** START Excerpt provided **
Module: Spark Advanced Internals | Duration: ~20 min | Lesson: 1 of 20

Priya at TheWorldShop is staring at two Spark jobs that ran on the same cluster, against the same parquet dataset, with the same number of executors. Hers took 8 minutes. The one her teammate Dev wrote took 45 seconds.

She diffs the two scripts line by line. Same reads, same filters, same aggregation, same write. The only difference she can spot is the order in which Dev chained the joins.

The clock said 10x. Her instinct said "that can't be the join order." She's right that the join order isn't the whole story. She's wrong that it can't matter that much. The answer lives in how the DAG scheduler turned each script into stages and where it placed the shuffle boundaries. Why does the boundary placement decide the wall-clock time?

2. Concept Explanation

From code to execution

When you call an action (.count(), .write()), Spark runs a five-step pipeline before the first task fires:

Your DataFrame/RDD transformations
       ↓
[1] RDD DAG construction      logical dependency graph
       ↓
[2] DAGScheduler stage cuts   insert boundaries at shuffles
       ↓
[3] DAGScheduler TaskSets     one TaskSet per stage
       ↓
[4] TaskScheduler placement   assign tasks to executors by locality
       ↓
[5] Executor task execution   run, report result, handle failures

Step 1: RDD DAG construction

Every transformation creates an RDD with a reference to its parent RDD(s) and the function applied. That builds a Directed Acyclic Graph:

textFile("orders/")         RDD[String]              source (no parent)
       ↓  map(parse)
    MapPartitionsRDD         RDD[Order]               narrow dep
       ↓  filter(completed)
    FilteredRDD              RDD[Order]               narrow dep
       ↓  map(category, revenue)
    MapPartitionsRDD         RDD[(String, Double)]    narrow dep
       ↓  reduceByKey(+)
    ShuffledRDD              RDD[(String, Double)]    wide dep, STAGE CUT
       ↓  sortBy(revenue)
    ShuffledRDD              RDD[(String, Double)]    wide dep, STAGE CUT

Step 2: Stage cutting (narrow vs. wide dependencies)
** END Excerpt provided **
** START Record excerpts **
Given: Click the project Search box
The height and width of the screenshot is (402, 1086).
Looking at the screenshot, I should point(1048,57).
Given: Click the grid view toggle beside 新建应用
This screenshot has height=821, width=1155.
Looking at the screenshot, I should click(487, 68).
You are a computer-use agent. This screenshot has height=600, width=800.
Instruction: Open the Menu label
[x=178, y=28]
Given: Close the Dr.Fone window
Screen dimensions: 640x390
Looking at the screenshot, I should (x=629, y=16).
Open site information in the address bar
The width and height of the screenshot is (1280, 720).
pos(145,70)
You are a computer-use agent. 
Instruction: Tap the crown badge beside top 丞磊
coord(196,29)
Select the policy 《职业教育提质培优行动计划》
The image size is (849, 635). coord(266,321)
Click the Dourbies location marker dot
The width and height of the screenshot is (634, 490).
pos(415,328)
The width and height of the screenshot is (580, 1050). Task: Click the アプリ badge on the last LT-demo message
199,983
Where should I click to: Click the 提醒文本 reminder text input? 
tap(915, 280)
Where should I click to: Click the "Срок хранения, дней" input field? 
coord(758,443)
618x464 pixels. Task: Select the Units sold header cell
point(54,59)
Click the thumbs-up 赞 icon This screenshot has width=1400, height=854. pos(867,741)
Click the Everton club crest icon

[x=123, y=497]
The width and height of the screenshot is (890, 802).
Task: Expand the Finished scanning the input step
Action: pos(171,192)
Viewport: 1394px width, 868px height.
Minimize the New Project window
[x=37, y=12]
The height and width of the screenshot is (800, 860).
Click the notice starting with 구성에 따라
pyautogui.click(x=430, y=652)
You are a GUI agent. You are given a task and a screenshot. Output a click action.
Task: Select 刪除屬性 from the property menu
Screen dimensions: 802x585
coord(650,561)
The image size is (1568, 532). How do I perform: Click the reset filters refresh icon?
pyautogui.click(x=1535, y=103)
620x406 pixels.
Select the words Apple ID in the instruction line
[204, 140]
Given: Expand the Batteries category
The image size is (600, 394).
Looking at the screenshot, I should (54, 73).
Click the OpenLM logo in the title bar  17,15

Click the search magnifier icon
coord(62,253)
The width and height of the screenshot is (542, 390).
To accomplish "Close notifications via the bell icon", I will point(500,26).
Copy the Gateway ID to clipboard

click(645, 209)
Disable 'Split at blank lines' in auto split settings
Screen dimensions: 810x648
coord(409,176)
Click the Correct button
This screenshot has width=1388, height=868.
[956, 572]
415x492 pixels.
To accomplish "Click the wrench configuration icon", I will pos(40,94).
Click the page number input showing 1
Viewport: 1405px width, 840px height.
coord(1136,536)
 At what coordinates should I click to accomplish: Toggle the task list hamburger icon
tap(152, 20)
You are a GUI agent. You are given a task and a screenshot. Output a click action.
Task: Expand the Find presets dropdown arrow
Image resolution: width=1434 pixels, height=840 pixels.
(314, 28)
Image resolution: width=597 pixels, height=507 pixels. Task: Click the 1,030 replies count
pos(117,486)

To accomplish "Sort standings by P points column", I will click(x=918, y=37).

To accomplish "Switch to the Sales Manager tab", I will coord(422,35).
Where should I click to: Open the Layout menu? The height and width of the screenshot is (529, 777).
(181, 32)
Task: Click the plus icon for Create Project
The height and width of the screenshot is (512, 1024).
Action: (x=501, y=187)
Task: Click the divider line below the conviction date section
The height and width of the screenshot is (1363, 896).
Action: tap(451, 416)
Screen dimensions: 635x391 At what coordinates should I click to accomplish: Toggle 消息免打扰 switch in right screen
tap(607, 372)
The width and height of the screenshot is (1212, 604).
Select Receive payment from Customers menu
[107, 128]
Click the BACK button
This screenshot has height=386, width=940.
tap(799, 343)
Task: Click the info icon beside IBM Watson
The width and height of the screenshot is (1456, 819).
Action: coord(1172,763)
** END Record excerpts **
Set exercise:
In the Spark lesson, how many TaskSets does the DAGScheduler create in step 3 of the pipeline?

Answer for the task:
One TaskSet per stage.